List of tasks =>
(a) According to the post on debt consolidation programs, what share of families in the United States spend more than they earn?
(b) In the post on debt consolidation programs, turn the paragraph beginning "This buying trend is influenced by" into a bulleted list.

Document segment =>
====

February 16, 2012

The Truth About Debt Consolidation Programs


"Owe no one anything, except to love each other, for the one who loves another has fulfilled the law. " - Romans 13:8

"Do not be among those who give pledges, among those who become sureties for debts. If you have nothing with which to pay, why should he take your bed from under you?" - Proverbs 22:26-27



One of the biggest challenges individuals and families at every economic level have is living “within their means”. In the United States, more than 40% of families spend more than they earn. Credit card debt continues to be a major stumbling block for many individuals and families. Also, the number of personal bankruptcy filings has increased by more than 200% during the past ten years. [Keown, Arthur. (2004). Personal Finance. NJ: Prentice Hall]

It is amazing how families can go on in life, spending more than what they earn. Mathematically it does not add up. However, for a country that has shifted its focus from a producing/manufacturing country to a consumer country we needed to find a way to break the basic accounting formula of 1 + 1 = 2 and Assets - Liabilities = Equity. The solution, facilitate consumer credit and relax the requirements that were needed to qualify for such credit. Now even teens are provided with credit cards, the more the merrier! See by facilitating the access to credit cards, our impulses to purchases something are no longer controlled by the fact that there is no money in the bank account to cover such expenditure, now we just charge it and we worry about the payments later. You go back to jobs that many times people go just for the paychecks so they can go and pay their consumer debt. The process continues in a never ending circle. This way they keep us like hamsters running in the hamster wheel; The birth of a consumerist society.

During one of my readings on the subject of consumerism and debt slavery, I came across of a blog by Stiff Kitten written in May 2010 "Consumerism - enough is enough". I will share a short synopsis about it:

"There are true needs and false needs – but only false needs need to be manufactured and nurtured. Indeed, today’s consumerist society has more or less turned Maslow’s hierarchy on its head. According to Maslow, people should be satisfied when they reach the top of his pyramid-shaped hierarchy of needs, but in modern consumerist culture and society there can be no satisfaction of needs. Consumerist society never satisfies, indeed it is meant not to do so, as any form of satisfaction is an enemy of the consumerist, capitalist society – a society that requires the persistent buying of things we don’t need for its continued existence – what is usually referred to as “growth”."["Consumerism - enough is enough". Stiff Kitten's blog. May 9, 2010. Retrieved February 15, 2012.]

This buying trend is influenced by the saturation of advertising; new offerings from banks (loans and credit); the false perception of immediate gratification; and the false illusion of achieving a better life by buying more and bigger things that we do not need with money we do not have.

====

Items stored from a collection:
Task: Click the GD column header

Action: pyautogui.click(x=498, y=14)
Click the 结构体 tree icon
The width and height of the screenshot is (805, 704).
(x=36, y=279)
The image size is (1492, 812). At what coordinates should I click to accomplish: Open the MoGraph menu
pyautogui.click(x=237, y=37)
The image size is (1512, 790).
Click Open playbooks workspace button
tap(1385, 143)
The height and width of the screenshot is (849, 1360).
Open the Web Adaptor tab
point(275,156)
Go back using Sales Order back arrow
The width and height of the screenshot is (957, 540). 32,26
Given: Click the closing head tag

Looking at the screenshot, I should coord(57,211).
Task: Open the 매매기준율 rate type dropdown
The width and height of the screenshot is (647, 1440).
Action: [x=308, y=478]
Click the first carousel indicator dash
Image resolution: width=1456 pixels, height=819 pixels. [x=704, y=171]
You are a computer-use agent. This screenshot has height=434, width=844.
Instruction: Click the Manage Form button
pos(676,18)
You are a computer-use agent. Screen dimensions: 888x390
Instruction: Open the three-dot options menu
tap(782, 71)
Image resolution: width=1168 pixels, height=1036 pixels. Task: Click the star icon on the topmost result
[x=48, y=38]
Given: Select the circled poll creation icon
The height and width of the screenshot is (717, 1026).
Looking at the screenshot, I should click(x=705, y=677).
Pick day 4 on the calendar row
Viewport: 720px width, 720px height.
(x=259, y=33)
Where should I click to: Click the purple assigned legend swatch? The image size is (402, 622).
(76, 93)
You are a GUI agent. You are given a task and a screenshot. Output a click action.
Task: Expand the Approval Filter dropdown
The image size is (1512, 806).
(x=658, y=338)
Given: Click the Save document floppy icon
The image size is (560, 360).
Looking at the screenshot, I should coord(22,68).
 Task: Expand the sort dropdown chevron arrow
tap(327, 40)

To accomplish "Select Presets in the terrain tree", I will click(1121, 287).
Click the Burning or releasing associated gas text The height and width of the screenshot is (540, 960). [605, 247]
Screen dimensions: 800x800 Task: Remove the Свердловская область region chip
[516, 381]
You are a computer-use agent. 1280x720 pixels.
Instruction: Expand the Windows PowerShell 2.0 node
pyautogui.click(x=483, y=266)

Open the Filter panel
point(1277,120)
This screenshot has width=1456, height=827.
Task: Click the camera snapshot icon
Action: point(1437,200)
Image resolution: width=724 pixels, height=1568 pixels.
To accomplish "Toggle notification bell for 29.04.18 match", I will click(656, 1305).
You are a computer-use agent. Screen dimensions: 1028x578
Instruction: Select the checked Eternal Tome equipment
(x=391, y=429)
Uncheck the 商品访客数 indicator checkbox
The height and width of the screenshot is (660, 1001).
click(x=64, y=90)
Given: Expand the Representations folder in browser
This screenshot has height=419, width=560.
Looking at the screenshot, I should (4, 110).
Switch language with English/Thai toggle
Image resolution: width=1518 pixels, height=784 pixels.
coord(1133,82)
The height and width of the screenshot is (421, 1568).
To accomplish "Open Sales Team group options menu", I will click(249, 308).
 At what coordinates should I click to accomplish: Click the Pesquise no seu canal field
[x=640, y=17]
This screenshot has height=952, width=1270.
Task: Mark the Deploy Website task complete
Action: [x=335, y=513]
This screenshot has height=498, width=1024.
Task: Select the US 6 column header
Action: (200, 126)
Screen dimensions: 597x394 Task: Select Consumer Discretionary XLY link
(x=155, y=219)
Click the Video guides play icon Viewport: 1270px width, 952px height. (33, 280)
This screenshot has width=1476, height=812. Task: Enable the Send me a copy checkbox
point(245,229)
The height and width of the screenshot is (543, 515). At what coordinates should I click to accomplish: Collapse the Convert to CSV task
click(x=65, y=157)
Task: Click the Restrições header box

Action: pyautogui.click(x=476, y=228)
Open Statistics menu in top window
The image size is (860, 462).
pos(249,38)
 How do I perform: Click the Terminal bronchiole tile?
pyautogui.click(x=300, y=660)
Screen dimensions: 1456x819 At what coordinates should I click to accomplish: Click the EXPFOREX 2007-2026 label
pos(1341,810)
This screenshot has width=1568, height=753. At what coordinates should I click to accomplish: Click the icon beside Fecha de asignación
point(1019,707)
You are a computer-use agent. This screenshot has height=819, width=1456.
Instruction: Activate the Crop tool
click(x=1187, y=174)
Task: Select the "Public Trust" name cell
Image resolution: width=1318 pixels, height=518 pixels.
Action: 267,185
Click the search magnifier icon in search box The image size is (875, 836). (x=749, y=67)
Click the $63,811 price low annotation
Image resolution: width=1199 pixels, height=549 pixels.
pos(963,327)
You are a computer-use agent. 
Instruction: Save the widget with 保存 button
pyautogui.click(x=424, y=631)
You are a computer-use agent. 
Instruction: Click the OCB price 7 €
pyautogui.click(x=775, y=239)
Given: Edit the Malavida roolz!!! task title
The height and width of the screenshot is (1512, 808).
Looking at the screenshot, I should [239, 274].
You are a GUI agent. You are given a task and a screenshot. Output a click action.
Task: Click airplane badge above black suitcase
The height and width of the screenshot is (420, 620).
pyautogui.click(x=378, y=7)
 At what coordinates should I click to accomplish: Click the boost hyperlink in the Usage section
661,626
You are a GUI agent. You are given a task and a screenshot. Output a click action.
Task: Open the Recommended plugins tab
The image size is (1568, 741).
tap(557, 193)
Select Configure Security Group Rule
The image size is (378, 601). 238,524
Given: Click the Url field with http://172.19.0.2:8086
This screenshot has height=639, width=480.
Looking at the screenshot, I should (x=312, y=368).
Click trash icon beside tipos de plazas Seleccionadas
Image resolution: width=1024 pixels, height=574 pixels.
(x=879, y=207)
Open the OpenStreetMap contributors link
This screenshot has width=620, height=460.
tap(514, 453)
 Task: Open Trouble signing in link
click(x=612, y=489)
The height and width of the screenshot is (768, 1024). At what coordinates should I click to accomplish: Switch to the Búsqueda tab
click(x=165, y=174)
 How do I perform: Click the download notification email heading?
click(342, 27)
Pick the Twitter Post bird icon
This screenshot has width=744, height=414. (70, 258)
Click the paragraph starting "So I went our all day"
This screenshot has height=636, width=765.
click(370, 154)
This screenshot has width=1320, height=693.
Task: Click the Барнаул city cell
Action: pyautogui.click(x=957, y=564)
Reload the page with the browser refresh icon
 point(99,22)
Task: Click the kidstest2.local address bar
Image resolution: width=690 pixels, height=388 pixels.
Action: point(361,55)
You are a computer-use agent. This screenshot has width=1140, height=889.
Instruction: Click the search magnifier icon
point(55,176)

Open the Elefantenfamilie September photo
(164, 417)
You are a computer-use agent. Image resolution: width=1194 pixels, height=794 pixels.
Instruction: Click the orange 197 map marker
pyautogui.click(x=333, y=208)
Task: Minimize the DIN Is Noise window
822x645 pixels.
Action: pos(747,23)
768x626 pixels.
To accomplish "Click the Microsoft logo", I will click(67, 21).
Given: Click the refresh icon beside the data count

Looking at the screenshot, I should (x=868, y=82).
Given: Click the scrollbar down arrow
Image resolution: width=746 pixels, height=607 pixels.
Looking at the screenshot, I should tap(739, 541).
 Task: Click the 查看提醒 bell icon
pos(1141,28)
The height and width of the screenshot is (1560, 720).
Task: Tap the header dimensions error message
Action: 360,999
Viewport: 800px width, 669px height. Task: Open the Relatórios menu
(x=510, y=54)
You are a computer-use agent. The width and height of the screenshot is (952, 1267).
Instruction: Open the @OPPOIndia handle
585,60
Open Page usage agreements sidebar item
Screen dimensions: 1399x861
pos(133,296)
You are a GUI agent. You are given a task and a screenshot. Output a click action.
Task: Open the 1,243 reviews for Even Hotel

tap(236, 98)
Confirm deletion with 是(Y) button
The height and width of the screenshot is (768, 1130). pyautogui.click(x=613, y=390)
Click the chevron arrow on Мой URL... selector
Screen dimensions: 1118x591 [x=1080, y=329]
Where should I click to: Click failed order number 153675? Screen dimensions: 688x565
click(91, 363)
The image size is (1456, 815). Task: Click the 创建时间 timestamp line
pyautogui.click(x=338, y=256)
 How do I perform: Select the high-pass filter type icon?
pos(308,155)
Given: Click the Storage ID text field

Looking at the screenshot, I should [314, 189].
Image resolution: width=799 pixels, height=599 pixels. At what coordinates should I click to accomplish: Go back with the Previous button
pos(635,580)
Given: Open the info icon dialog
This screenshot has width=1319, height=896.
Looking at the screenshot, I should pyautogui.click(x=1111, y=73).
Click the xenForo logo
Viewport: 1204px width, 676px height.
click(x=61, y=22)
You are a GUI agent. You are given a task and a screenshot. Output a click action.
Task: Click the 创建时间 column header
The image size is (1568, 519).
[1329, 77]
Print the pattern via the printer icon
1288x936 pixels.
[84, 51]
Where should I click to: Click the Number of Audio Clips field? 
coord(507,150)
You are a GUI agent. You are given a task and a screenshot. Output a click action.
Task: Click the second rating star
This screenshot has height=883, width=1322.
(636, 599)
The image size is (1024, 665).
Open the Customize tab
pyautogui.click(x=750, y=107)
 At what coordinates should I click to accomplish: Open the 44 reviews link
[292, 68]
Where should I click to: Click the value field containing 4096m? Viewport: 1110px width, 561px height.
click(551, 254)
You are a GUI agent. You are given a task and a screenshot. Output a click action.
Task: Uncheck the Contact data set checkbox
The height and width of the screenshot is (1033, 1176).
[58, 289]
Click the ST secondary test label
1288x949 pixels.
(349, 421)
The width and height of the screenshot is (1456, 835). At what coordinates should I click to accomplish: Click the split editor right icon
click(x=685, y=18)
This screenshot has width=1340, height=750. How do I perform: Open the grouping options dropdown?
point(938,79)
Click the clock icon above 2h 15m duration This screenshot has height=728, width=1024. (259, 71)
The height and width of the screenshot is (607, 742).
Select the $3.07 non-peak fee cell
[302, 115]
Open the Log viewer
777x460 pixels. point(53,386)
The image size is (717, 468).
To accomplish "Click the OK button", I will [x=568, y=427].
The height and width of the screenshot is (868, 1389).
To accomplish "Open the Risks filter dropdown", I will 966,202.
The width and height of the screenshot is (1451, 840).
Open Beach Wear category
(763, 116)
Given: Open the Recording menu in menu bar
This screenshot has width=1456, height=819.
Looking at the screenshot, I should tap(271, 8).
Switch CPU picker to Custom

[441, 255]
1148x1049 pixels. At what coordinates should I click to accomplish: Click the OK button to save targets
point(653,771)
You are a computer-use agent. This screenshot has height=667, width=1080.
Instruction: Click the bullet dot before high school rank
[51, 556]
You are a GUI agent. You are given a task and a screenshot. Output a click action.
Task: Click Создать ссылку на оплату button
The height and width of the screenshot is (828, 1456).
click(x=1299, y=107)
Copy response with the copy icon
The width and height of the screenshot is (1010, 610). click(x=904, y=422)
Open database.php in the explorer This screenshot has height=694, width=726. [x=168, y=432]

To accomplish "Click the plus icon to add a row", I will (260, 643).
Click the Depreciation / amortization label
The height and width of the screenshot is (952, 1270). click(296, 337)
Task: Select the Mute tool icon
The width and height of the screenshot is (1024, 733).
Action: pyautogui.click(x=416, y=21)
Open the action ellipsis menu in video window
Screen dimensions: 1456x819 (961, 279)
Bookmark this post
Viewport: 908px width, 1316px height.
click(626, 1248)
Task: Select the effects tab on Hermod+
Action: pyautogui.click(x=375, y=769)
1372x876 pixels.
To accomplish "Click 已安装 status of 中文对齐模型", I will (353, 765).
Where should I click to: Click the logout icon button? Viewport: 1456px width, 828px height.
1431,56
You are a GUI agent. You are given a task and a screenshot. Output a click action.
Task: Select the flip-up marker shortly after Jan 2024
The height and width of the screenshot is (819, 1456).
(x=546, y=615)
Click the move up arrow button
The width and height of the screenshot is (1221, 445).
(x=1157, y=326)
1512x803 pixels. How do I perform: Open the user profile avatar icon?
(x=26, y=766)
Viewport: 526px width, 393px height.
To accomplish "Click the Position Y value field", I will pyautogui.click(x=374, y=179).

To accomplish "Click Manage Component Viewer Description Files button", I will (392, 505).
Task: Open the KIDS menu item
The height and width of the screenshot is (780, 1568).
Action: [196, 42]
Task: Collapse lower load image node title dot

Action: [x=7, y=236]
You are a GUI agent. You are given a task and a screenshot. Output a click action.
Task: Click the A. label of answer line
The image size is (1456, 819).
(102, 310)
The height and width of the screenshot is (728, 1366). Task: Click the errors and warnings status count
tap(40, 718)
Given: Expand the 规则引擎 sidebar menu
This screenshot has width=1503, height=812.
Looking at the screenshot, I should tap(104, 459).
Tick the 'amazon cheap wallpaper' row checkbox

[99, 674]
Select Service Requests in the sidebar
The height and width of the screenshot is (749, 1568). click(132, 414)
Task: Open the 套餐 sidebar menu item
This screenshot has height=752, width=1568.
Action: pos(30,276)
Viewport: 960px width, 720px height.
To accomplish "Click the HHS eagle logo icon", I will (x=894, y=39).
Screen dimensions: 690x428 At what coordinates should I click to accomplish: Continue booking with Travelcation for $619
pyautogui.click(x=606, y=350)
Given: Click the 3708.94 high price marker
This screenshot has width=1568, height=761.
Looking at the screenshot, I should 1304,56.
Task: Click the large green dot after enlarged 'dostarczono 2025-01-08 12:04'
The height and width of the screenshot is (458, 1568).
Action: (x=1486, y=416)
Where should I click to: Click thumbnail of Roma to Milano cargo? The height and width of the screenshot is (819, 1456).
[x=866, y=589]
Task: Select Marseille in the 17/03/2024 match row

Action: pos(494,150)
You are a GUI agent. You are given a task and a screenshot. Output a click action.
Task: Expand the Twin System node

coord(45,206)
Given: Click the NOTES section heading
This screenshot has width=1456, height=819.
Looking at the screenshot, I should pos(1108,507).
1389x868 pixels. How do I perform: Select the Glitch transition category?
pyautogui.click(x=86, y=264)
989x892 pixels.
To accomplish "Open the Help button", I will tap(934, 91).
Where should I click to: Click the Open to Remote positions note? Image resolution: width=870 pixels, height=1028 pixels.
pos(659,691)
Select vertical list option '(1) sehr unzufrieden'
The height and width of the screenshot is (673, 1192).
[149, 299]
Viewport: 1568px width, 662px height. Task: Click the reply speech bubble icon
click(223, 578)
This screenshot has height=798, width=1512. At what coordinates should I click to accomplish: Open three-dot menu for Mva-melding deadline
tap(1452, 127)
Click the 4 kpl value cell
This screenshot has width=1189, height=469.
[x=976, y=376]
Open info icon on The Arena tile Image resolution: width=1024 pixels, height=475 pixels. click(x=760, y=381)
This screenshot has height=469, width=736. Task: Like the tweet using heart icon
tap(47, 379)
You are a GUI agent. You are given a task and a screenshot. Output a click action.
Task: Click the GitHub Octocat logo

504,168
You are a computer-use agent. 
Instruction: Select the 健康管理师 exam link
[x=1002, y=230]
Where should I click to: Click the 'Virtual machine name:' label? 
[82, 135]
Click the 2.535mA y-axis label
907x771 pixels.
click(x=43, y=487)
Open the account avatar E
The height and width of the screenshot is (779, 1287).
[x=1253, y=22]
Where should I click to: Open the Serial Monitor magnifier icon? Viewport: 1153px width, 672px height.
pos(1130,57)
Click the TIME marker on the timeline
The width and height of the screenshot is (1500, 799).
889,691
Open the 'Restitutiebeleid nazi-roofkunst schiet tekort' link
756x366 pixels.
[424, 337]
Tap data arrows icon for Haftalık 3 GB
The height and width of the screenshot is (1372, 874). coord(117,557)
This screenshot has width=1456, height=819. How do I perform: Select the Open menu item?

====

Answers to the tasks =>
(a) More than 40%.

(b)
The buying trend is influenced by:
- saturation of advertising
- new loan and credit offerings from banks
- the false perception of immediate gratification
- the false illusion that buying more and bigger things we do not need, with money we do not have, brings a better life